Now, in time T1 > T0, the operator launches a data unavailability attack (i.e., it only publishes the hash of its data but not the data itself) against all the honest users. Each user Ui ∊ C now sends its coin to U1. Pictorially:

The corrupt operator publishes the hash of the new Plasma state on the mainchain. We assume that the corrupt operator collaborates with all the corrupt users, and hence the new state will be correctly hashed. Due to the data unavailability, the honest parties do not know the new state (they only know its hash). Since we assumed that in our Plasma they do not need to immidatelly act on the mainchain, they just wait.

Now, user U1 exits with all the coins it received in time T1. Let U denote the string posted on the mainchain to describe this operation. Pictorially:

Note that so far, the corrupt user behaved “honestly”, so if the smart contract (on the mainchain) asks U1 to prove (say, using a SNARK) that U1 owns these coins, then U1 can provide such proof.

Now, the corrupt parties “rollback” to time T0, i.e., they restore their previous states, pretending that from time T1, they are also under the data availability attack and the last state that they know is from time T0:

We now consider two options:

  1. String U contains enough information for the smart contract to compute C – this is essentially “Plasma Cash” as it requires long exit sizes. This is because in general it takes around n bits to describe a subset C of {2,…,n}.

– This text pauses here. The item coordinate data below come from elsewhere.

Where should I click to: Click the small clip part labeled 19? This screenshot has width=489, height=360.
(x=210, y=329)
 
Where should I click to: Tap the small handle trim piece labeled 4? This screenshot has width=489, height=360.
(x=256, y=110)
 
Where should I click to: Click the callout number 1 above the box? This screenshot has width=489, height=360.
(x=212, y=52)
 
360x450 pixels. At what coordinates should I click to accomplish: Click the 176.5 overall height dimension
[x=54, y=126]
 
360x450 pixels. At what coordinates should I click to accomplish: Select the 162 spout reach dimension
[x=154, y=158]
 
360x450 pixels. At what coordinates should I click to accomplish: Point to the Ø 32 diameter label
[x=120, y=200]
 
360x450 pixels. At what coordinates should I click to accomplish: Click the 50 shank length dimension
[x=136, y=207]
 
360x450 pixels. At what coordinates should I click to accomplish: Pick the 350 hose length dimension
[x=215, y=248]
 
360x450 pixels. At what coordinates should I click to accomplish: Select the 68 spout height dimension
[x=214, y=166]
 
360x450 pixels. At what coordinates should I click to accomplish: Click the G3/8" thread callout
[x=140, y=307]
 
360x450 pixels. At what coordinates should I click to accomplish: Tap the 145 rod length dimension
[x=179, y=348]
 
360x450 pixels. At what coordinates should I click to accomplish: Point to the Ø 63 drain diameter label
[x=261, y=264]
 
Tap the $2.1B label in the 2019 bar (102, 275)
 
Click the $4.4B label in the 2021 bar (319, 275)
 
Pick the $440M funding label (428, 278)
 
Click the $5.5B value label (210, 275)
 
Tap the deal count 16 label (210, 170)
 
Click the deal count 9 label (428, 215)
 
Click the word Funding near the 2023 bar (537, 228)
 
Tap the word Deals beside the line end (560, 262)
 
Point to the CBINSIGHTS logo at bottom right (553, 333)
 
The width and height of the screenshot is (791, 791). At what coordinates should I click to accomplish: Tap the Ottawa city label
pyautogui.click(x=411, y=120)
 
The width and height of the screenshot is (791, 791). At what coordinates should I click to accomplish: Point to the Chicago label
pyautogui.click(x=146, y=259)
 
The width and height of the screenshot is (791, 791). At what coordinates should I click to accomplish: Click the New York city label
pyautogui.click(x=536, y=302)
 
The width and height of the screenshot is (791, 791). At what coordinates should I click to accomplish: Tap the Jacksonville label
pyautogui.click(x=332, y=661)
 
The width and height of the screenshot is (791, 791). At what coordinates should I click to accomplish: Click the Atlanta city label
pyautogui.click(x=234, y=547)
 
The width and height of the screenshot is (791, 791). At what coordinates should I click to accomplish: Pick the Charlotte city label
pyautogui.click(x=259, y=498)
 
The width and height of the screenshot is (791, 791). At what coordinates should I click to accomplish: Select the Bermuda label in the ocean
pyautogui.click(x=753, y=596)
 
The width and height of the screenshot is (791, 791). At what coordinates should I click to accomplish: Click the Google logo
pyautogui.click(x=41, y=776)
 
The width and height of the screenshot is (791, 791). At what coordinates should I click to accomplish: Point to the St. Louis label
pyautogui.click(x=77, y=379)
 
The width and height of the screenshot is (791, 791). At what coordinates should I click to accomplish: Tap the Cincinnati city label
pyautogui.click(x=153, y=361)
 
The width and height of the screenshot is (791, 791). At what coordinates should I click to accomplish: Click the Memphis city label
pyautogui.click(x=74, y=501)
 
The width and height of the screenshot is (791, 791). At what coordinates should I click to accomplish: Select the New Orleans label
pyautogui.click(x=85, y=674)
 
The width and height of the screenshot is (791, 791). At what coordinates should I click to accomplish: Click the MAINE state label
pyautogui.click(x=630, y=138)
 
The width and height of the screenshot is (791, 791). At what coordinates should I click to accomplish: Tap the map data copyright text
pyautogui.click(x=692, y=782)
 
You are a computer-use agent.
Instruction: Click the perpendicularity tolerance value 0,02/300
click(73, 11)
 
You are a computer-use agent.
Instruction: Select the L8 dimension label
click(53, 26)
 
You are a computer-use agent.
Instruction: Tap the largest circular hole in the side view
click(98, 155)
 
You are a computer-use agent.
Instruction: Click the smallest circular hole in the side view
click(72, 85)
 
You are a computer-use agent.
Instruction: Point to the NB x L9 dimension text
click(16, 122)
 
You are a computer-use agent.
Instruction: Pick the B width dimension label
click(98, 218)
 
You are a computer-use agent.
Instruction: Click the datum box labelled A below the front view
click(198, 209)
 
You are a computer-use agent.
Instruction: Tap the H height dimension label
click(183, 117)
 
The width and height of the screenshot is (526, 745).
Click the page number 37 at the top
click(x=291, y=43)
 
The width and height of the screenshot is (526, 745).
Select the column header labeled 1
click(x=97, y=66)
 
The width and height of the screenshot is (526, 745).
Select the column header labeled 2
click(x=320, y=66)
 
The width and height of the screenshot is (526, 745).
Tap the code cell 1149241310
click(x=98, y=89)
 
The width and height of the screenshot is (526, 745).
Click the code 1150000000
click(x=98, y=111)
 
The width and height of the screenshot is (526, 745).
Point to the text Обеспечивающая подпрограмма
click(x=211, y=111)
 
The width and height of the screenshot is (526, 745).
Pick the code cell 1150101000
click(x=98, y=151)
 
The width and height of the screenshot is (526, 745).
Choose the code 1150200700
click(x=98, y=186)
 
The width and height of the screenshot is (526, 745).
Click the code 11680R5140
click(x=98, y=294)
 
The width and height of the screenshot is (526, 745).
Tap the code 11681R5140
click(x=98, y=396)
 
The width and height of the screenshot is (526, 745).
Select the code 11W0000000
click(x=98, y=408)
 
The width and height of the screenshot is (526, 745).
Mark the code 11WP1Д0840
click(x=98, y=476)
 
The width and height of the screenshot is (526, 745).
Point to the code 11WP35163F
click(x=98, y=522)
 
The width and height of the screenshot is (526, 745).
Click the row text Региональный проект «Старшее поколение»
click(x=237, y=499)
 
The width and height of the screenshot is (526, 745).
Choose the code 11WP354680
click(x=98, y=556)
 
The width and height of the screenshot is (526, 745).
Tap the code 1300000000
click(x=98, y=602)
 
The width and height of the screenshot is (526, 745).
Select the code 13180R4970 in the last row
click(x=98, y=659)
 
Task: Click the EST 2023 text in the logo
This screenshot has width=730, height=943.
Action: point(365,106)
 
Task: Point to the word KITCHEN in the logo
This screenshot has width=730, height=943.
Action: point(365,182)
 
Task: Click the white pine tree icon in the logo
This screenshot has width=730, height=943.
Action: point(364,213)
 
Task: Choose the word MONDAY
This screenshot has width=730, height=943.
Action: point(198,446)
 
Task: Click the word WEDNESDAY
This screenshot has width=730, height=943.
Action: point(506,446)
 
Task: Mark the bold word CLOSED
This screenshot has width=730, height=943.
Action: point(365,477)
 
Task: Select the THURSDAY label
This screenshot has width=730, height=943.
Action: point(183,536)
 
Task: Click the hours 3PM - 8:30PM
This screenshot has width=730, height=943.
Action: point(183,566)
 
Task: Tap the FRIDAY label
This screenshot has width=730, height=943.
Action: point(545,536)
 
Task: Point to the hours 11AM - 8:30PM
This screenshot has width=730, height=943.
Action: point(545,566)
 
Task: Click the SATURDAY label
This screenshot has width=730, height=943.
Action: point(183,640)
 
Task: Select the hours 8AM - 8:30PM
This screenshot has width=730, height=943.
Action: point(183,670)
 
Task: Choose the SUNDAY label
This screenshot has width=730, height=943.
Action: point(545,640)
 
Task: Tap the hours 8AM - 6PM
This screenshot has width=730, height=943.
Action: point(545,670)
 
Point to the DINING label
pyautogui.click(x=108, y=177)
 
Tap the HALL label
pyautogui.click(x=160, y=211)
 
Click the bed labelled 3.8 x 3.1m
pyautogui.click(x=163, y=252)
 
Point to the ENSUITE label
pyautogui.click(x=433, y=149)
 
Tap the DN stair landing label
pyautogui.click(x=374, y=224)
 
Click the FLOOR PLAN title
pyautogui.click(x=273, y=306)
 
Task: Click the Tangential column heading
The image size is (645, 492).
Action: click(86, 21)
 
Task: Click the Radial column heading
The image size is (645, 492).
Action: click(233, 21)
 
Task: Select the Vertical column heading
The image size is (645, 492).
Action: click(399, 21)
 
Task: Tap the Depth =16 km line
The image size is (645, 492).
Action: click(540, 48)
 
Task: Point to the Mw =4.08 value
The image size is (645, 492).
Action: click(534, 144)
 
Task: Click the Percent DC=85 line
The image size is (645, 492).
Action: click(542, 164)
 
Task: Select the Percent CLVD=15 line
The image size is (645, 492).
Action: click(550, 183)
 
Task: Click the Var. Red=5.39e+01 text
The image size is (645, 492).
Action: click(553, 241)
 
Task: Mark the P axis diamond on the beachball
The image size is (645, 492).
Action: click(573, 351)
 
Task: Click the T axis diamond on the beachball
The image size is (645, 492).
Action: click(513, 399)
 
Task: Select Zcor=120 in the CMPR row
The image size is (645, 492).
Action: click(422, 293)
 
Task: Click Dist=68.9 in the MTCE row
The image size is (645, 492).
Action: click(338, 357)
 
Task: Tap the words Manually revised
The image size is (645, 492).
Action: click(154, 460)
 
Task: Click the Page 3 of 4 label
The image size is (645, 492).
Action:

  2. String U does not contain enough information to compute C – then U can be short, but the smart contract does not have enough information to distinguish the “good guys” from the “bad guys”. In particular, suppose all the users decide to exit from state published at time T0 (the last state that was publicly available). Then, there is no way for the smart contract to prevent some of the corrupt users from withdrawing their coins once again. This means that the contract can be drained and the honest users’ money stolen. It is important to note that SNARKs cannot help here, as there is no way to prove in SNARK that someone was indeed under the data unavailability attack.

In other words: if we want to have short exits, then we need allow the users to withdraw their money from the last state that is known to them, and all the withdrawals from the subsequent states need to wait until we are sure that all these withdrawals were performed.

This is, of course, only a sketch. For the full proof see Lower Bounds for Off-Chain Protocols: Exploring the Limits of Plasma, where we also show that this attack is non-uniquely attributable (and hence it’s not even clear who should pay for this rapid money withdrawal).

What do you think?

Best,

Stefan

PS I don’t think the UTXO vs account-based distinction makes much difference here.